# Provided passage:
BEGIN
The Minister of Health, Kwaku Agyeman-Manu, has rejected claims in a section of the media that he has threatened to halt the operations of Zipline Medical Delivery Service in Ghana.
After a Ghana Health Service Management Meeting on Tuesday, April 18, there were reports that the Health Minister slammed the operations of the drone delivery service and threatened to reach out to his bosses to halt the operations because it is being abused.
However, a press statement issued by the Ministry of Health on Thursday, April 20 rejected the media reports, saying the Minister rather commended the operations though he raised some concerns.
“At the same ceremony, the Minister expressed the view that the services of Zipline, where drones are used to deliver medical commodities to health facilitiesm are saving lives every day and stakeholders should endeavour to use the services judiciously for the purpose of sustainability,” the statement said.
The statement continued that, rather, “the minister bemoaned the practice where some health facilities just place orders for Zipline services not in times when the service is most needed”.
It added: “Due to the unpredicted nature of emerging technologies like Zipline, it will be in the Ministry’s and its agencies’ best interests to periodically review the guidelines around its operations to ensure alignment with government policies.”
The statement assured that the “Ministry remains committed to the operations of Zipline in the provision of essential healthcare services and will keep exploring all available means to make this sustainable”.
In the statement, the Minister also described as misleading, reports that claimed he said the National Health Insurance Scheme is not working.
Ghana’s medical drone delivery service has been hailed as the largest in the world, and it has attracted international plaudits.
During her recent visit to Ghana, United States Vice President Kamala Harris commended Ghana for being a global example in the delivery of essential medical supplies through drones to remote areas.
END
# Source material:
BEGIN
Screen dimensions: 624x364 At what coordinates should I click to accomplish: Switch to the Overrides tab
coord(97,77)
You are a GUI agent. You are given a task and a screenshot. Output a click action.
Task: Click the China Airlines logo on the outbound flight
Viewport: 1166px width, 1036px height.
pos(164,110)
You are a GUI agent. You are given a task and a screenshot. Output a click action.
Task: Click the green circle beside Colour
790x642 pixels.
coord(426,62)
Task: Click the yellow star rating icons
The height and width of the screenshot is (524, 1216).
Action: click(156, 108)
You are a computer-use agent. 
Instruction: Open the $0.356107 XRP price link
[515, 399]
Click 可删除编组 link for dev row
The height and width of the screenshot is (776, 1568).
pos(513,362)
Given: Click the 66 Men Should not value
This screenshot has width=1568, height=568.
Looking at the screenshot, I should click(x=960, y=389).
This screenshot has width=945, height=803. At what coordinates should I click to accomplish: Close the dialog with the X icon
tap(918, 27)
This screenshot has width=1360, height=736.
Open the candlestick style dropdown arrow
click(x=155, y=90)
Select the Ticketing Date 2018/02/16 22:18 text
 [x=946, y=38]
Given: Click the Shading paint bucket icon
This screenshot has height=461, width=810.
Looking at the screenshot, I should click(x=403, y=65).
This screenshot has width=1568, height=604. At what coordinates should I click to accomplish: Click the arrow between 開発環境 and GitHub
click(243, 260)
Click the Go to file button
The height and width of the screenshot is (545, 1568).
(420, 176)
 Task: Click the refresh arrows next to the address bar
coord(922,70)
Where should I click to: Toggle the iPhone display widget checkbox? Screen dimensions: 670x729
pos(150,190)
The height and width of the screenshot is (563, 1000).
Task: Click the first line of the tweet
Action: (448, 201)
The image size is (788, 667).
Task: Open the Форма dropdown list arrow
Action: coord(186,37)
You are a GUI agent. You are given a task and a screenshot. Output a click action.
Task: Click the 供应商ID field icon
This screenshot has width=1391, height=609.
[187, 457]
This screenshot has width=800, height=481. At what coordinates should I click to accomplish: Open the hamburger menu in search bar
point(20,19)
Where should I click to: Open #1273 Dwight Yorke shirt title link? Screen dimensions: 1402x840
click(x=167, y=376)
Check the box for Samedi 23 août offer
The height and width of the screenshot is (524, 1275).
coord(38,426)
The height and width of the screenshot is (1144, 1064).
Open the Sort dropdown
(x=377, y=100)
END
# Tasks:
1. Answer these questions from the news article on Ghana's Zipline drone service, one answer per line, marked to match:
(a) On what day and date did the Ministry of Health issue its press statement?
(b) Apart from the Zipline claims, what reports did the Minister call misleading?
(c) Who commended Ghana during a recent visit to the country?
2. Repeat part of the news article on Ghana's Zipline drone service word for word. Begin at the words "The Minister of" and stop after the words "raised some concerns.".

# Expected responses:
1.
(a) Thursday, April 20.
(b) Reports that claimed he said the National Health Insurance Scheme is not working.
(c) United States Vice President Kamala Harris.

2.
The Minister of Health, Kwaku Agyeman-Manu, has rejected claims in a section of the media that he has threatened to halt the operations of Zipline Medical Delivery Service in Ghana.
After a Ghana Health Service Management Meeting on Tuesday, April 18, there were reports that the Health Minister slammed the operations of the drone delivery service and threatened to reach out to his bosses to halt the operations because it is being abused.
However, a press statement issued by the Ministry of Health on Thursday, April 20 rejected the media reports, saying the Minister rather commended the operations though he raised some concerns.